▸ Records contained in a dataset
▬▬▬▬▬▬

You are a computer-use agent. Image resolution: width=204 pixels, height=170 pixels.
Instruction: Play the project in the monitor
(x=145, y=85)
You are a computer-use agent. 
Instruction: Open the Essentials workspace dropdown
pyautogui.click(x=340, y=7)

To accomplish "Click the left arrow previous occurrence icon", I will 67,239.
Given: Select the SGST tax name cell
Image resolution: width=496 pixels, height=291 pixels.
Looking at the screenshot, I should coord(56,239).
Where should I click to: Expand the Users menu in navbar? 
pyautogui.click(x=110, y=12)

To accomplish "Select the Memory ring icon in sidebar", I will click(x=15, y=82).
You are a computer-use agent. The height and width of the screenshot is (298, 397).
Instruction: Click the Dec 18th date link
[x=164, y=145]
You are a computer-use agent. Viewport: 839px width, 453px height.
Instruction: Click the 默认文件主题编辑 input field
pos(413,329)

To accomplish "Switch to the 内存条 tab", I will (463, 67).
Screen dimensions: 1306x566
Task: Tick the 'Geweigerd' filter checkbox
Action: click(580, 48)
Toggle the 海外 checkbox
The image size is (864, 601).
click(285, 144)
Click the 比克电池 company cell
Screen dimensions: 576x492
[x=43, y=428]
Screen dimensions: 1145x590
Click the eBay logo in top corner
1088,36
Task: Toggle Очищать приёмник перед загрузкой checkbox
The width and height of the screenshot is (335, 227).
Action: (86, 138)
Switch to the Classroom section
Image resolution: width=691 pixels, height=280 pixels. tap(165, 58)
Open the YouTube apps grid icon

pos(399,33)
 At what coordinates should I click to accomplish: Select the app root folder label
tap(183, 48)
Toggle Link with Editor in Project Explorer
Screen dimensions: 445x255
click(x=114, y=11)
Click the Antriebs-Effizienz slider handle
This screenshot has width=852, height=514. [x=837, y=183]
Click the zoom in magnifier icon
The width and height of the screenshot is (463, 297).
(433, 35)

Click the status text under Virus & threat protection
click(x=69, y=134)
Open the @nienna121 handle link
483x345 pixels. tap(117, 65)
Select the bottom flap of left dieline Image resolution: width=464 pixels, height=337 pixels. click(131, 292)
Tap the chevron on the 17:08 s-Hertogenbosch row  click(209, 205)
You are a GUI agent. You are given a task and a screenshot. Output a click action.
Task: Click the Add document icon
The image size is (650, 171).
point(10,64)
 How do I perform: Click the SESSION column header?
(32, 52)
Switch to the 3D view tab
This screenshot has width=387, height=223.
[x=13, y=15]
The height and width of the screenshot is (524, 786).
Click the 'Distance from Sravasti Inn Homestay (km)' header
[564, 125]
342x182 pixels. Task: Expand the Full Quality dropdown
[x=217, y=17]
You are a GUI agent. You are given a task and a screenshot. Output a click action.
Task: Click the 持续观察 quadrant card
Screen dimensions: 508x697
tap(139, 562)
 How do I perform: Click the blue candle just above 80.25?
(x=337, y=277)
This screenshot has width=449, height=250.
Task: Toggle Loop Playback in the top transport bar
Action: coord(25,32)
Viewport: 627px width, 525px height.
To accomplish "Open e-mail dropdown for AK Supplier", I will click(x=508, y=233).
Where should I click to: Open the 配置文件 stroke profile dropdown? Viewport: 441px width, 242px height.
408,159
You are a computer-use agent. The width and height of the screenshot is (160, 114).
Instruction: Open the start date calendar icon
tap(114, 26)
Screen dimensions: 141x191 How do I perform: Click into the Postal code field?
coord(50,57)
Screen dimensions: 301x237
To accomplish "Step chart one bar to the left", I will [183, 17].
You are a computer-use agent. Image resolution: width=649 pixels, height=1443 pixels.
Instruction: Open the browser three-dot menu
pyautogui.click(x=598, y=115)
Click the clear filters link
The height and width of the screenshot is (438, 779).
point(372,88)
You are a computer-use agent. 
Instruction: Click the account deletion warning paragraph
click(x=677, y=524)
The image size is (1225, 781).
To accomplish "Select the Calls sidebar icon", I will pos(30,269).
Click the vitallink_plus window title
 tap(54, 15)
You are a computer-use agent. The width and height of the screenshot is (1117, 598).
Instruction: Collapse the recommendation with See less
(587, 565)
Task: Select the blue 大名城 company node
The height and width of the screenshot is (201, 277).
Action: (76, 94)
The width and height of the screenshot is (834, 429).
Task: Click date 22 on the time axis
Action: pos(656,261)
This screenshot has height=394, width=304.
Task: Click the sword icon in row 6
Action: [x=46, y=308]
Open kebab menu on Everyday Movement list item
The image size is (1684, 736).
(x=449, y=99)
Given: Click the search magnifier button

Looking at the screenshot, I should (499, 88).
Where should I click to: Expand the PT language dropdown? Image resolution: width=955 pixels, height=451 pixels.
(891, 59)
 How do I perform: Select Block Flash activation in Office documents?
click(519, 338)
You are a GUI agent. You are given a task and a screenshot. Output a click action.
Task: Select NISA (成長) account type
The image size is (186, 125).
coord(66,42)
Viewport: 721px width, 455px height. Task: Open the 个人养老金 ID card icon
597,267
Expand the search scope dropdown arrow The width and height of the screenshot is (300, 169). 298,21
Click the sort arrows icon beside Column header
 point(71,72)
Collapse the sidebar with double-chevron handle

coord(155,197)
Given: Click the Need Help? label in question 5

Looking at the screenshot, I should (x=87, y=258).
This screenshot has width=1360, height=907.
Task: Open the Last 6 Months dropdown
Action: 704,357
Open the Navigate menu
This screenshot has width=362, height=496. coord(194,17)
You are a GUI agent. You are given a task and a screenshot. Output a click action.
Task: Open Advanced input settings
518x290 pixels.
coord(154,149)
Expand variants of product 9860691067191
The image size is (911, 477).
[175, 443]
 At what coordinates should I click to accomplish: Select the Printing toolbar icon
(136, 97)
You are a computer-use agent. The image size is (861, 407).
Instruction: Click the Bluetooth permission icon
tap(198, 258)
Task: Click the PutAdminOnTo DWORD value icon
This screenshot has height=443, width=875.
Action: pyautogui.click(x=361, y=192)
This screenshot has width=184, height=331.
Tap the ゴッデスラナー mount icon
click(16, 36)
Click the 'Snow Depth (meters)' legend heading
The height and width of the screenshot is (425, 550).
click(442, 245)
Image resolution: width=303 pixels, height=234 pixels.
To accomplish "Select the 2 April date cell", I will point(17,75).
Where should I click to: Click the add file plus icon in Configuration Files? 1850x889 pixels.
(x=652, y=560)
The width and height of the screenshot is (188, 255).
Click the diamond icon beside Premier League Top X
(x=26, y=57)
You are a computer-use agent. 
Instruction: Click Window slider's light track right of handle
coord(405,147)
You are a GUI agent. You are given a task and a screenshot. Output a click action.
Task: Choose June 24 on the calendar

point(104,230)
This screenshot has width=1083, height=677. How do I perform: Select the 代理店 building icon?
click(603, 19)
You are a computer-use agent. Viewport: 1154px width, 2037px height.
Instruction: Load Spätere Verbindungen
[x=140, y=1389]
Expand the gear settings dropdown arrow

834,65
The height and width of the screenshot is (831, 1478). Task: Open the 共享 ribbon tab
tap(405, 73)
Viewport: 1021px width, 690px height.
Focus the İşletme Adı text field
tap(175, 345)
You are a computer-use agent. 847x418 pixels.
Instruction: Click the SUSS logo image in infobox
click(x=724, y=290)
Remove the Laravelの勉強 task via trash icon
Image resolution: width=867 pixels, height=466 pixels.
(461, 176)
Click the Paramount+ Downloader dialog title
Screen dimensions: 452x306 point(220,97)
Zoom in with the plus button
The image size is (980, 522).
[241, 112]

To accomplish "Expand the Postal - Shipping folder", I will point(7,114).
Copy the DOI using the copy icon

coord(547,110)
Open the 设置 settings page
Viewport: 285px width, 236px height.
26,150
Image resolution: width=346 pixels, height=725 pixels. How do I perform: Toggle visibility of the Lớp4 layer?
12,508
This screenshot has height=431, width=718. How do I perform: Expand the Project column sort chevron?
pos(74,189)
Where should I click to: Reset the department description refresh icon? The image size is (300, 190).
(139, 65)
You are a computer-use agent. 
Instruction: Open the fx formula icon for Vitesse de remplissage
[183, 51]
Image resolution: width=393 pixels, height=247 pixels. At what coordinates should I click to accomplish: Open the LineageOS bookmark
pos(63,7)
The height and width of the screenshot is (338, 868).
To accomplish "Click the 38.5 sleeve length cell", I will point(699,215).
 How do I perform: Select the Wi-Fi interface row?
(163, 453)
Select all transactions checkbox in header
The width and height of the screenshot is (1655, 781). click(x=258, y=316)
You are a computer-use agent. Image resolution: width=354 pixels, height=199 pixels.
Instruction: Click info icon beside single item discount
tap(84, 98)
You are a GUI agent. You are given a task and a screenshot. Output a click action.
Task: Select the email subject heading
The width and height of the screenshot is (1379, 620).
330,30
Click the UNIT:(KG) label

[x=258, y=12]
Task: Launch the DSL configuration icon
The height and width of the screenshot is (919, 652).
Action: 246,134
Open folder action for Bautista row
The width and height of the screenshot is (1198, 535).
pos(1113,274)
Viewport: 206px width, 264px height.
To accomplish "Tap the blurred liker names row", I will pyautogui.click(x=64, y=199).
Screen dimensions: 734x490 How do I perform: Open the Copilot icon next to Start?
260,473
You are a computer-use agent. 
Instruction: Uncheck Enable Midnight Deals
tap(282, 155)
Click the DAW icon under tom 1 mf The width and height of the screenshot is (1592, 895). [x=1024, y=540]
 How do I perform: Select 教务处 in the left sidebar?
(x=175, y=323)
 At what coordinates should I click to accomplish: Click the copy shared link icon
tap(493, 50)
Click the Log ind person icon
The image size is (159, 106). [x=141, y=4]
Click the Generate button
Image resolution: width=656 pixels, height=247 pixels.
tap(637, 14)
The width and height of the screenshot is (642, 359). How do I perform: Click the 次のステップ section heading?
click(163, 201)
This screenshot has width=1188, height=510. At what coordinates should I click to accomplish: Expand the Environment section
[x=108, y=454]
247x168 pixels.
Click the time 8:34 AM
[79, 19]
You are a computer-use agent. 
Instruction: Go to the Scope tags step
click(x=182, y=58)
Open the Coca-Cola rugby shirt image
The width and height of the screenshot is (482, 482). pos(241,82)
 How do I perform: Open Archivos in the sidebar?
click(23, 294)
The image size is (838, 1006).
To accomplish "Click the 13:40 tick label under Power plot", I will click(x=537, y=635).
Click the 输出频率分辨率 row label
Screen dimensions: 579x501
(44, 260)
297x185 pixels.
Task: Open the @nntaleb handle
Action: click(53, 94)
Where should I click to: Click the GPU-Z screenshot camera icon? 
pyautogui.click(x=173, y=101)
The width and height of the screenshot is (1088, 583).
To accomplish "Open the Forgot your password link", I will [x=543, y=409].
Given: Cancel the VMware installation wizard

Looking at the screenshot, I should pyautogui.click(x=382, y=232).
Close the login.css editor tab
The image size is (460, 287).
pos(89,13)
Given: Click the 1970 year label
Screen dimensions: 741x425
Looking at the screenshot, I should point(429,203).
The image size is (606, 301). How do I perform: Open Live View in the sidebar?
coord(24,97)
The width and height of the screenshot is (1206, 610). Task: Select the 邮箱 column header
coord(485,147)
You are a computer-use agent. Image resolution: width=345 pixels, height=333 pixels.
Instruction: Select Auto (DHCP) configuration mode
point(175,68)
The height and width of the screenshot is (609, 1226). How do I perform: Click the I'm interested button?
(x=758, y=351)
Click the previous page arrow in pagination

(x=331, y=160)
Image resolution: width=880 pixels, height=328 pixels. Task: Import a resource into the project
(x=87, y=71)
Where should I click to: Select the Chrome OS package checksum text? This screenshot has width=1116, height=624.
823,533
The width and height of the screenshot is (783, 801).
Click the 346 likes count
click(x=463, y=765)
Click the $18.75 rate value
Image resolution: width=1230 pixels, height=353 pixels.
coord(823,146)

▬▬▬▬▬▬

▸ EXERCISE
Return, in full, every line of these entries that holds "cell".

▸ SOLUTION TO THIS TASK
Given: Select the SGST tax name cell
Click the 比克电池 company cell
To accomplish "Select the 2 April date cell", I will point(17,75).
To accomplish "Click the 38.5 sleeve length cell", I will point(699,215).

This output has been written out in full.